The work was part of a series of forty sculptures by local artists designed to showcase contemporary Canadian sculpture to visitors from around the world. These works were selected by a committee tasked with ensuring that the works originated from various regions of the country and represented current artistic trends.


The artwork

The work is composed of two parts. It mainly consists of a ball encircled by a disk from which eight curved, hook-like rays emerge. The back of the ball is closed in the middle by a tapered shape resembling an eye, while at the front, the upper body of a spider-like man emerges swinging his arms above his head. All around this figure, on the disc, woven webs attach the leg hooks of a spider to the base of the man's trunk. This circular, three-dimensional entity appears perched on legs made of a series of slender metal rods that elevate the sculpture above both the observer and the pool of water. On this modern pedestal, the sculpture is angled so that the man's arms point skyward and his eye looks downward.

This work by Richard Turner aligns with the return to figurative art.
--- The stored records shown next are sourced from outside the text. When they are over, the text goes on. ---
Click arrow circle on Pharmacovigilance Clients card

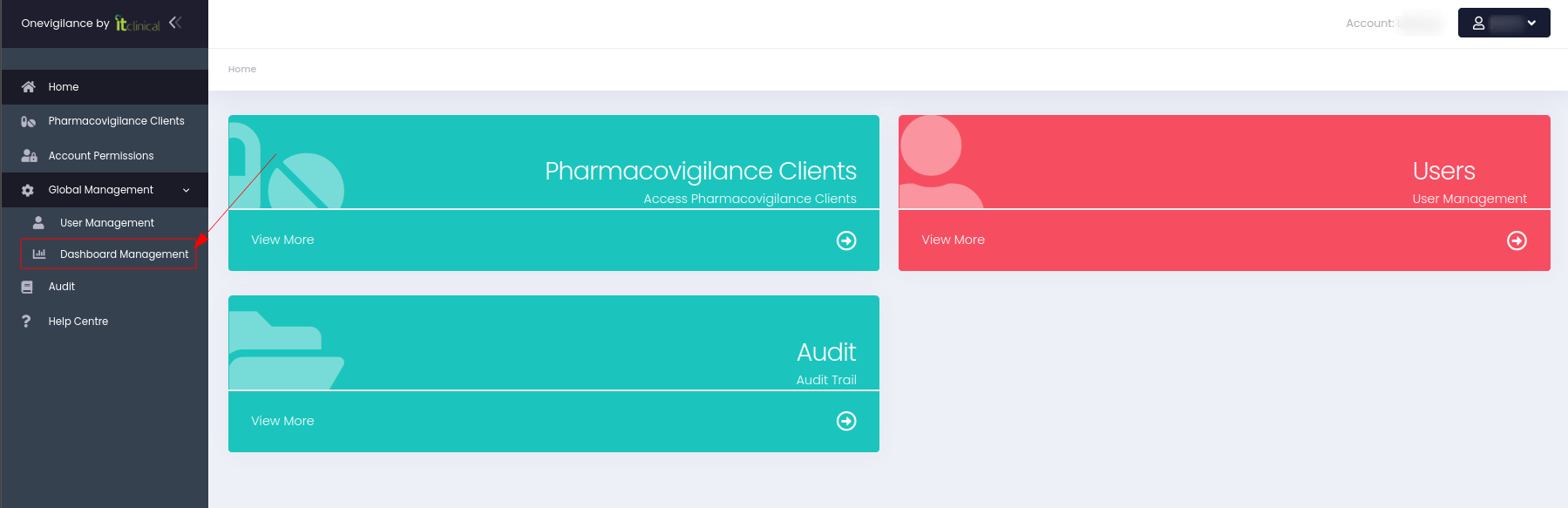tap(845, 240)
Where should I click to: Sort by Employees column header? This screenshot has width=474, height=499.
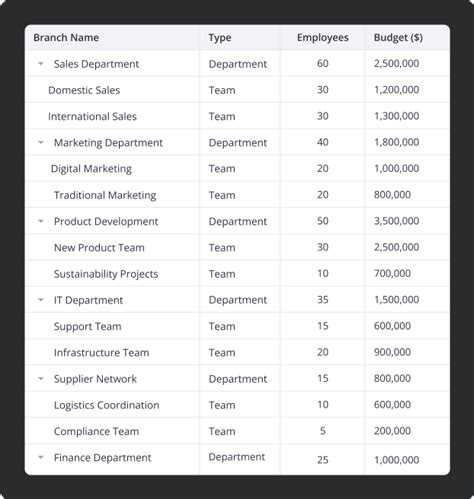(322, 37)
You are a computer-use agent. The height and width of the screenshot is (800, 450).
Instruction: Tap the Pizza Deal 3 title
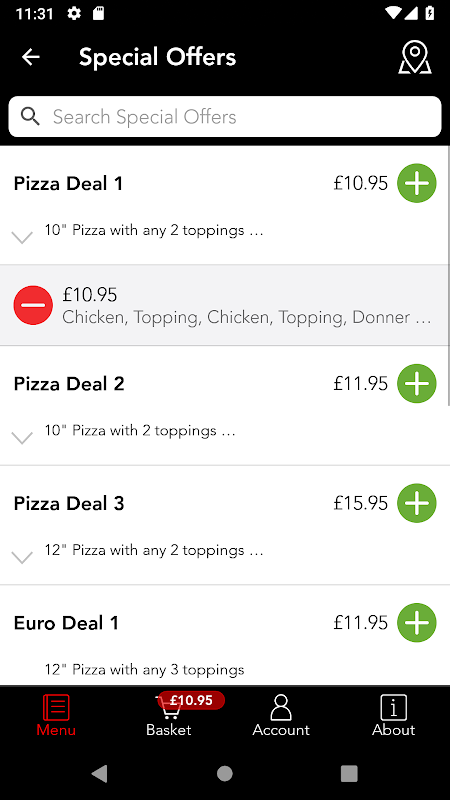pos(69,504)
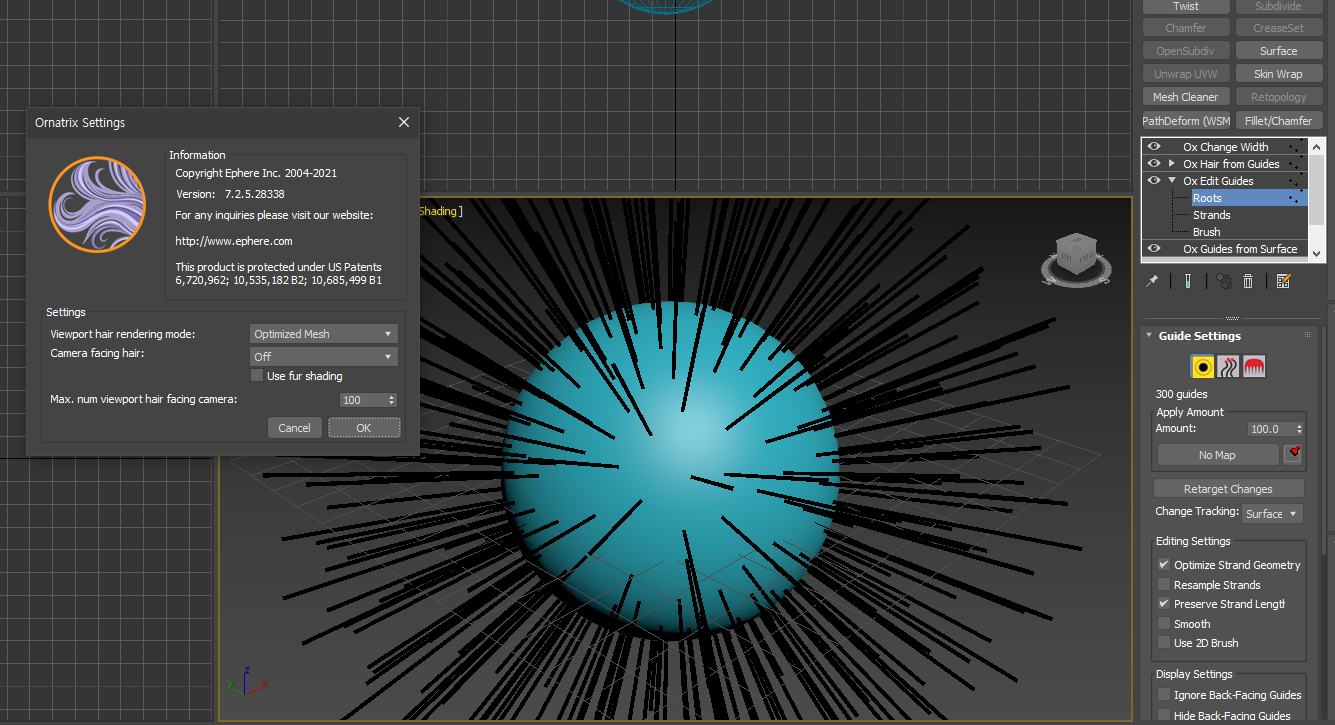Enable the Use fur shading checkbox
This screenshot has height=725, width=1335.
point(257,376)
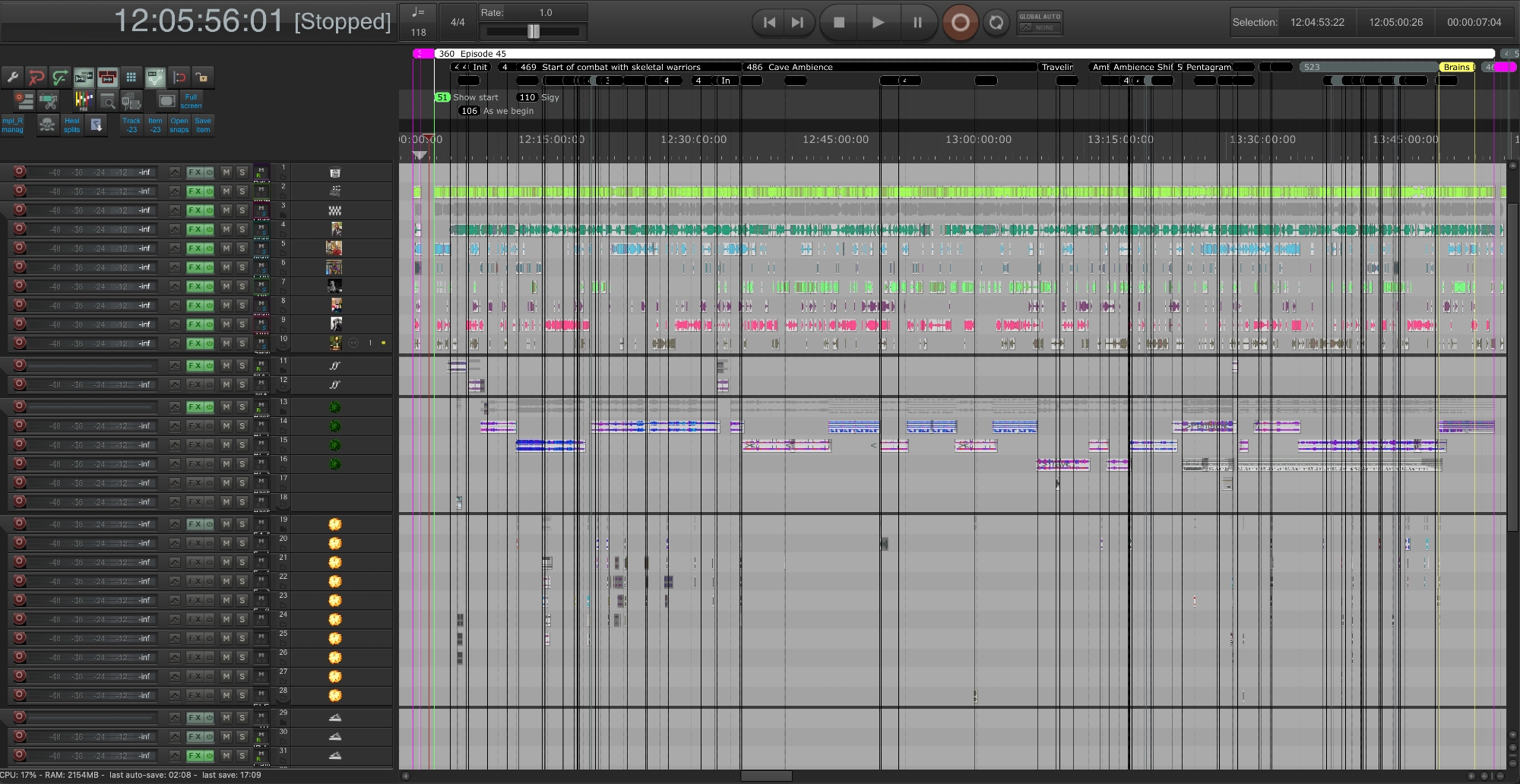Click the magnifying glass toolbar icon
The image size is (1520, 784).
(108, 101)
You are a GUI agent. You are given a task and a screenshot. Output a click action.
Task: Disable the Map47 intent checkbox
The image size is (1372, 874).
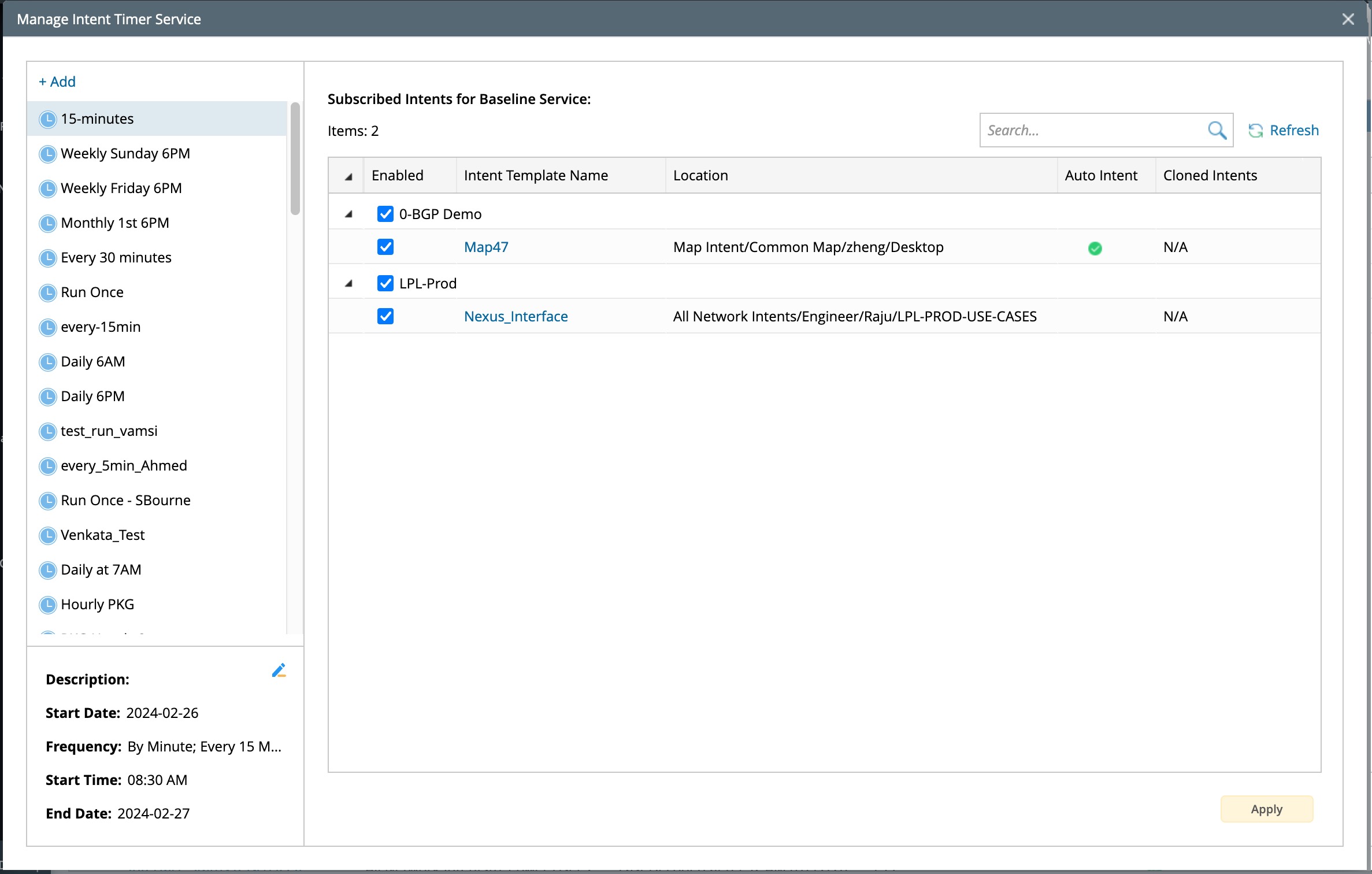385,247
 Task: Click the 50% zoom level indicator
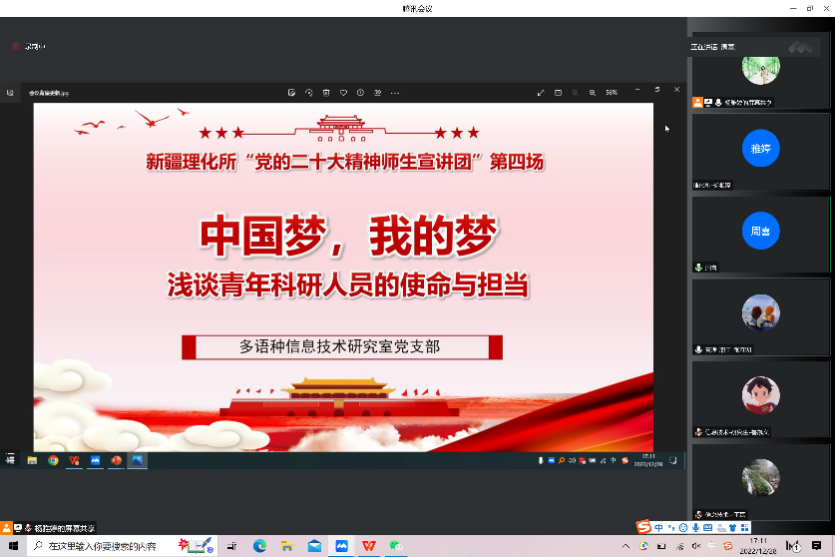(x=611, y=92)
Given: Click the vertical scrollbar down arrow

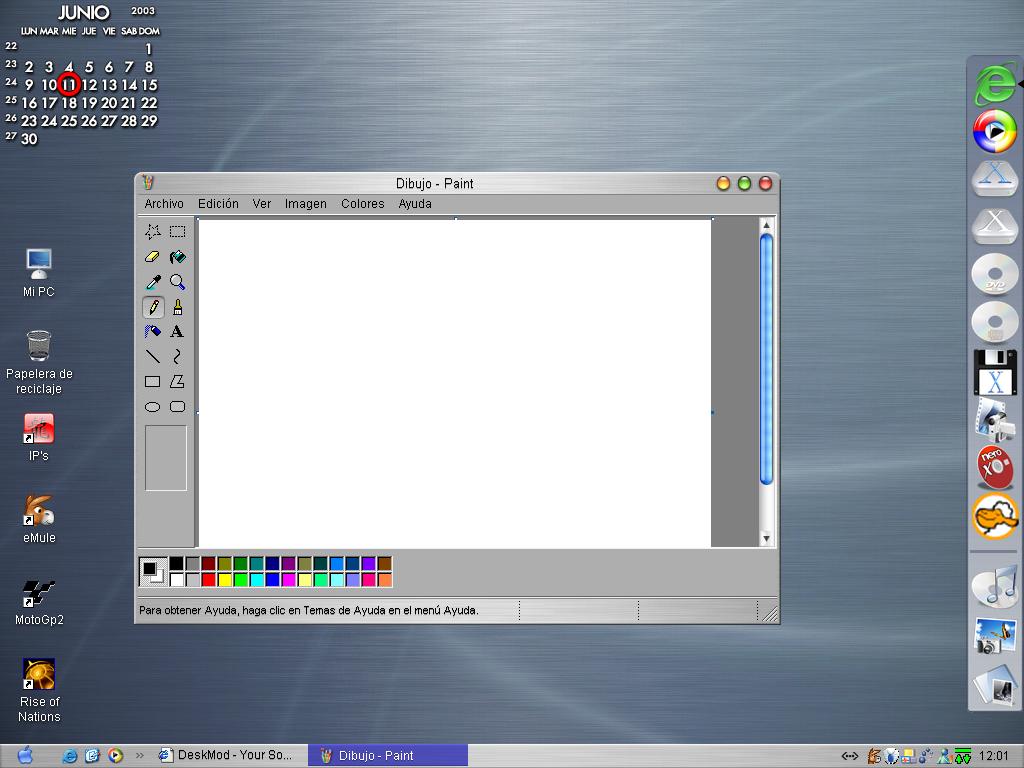Looking at the screenshot, I should tap(767, 539).
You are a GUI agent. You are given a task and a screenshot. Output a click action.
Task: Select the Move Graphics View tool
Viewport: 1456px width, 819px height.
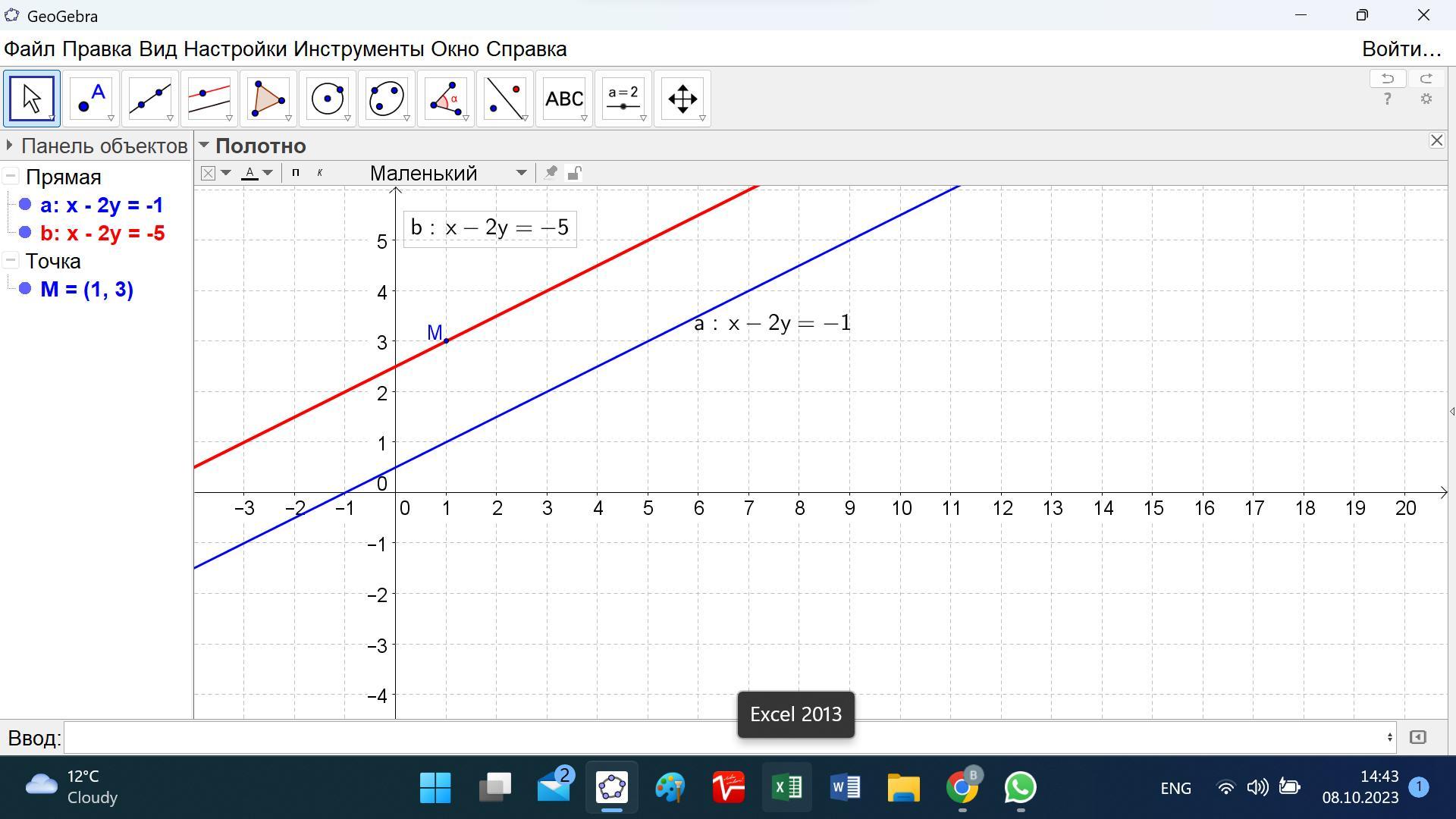(682, 99)
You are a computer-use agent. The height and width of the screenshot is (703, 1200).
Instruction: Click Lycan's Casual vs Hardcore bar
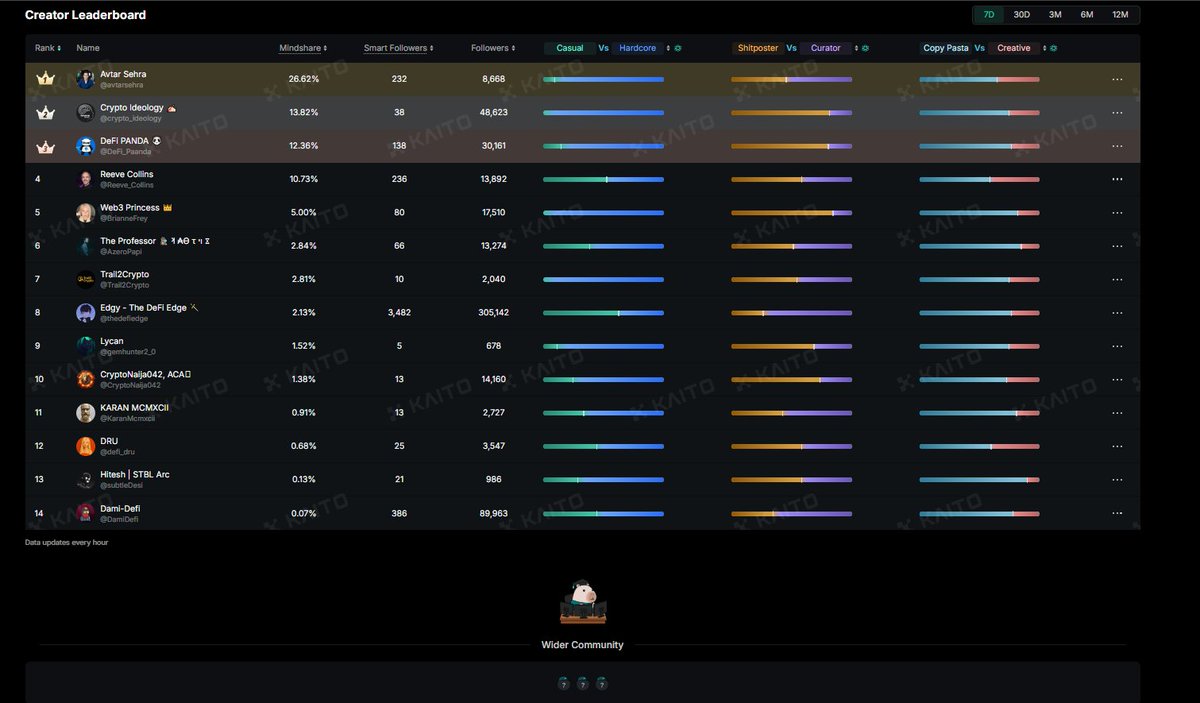click(x=603, y=347)
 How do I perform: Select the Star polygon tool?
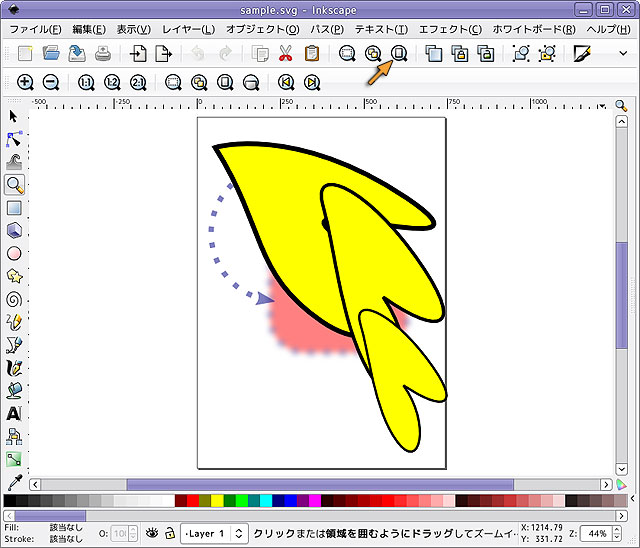click(x=14, y=276)
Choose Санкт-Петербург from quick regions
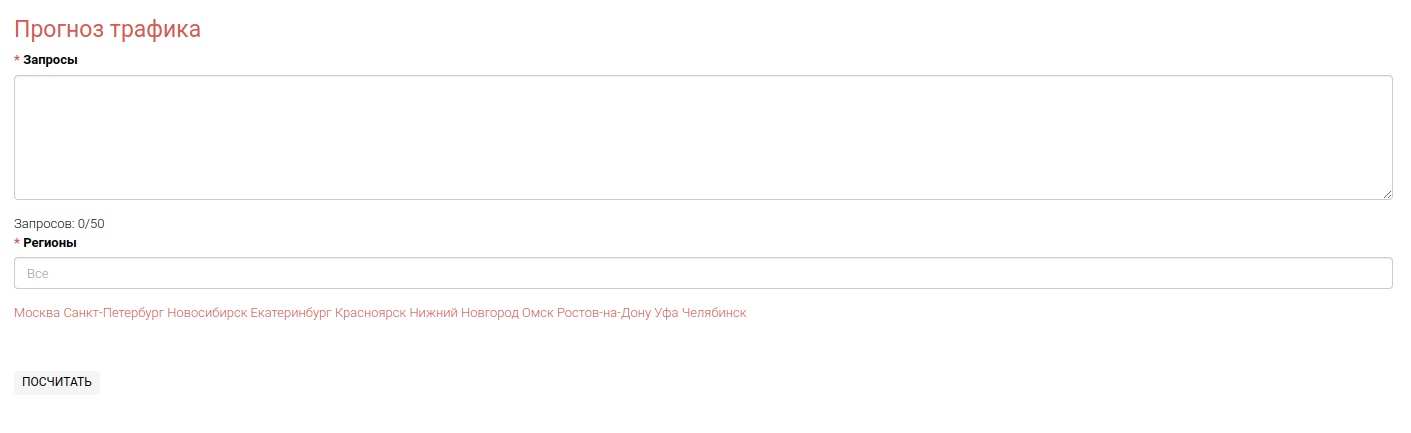Screen dimensions: 1411x433 click(113, 313)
Born in Edmonton in 1936, Turner studied at the Vancouver School of Arts (now ECU) between 1958 and 1962. In 1963, the National Gallery of Canada acquired one of his bronzes, Gesture No. 1. In 1966, the Montreal Museum of Fine Arts acquired another of his works, Chambers. The following year, he participated in Expo 67 and Toronto’s Sculpture ‘67 Open-air Exhibition of Canadian Sculpture. From 1974-1974, he taught at the Vancouver School of Arts, then decided to devote himself exclusively to painting. He exhibited widely and won many awards in his career.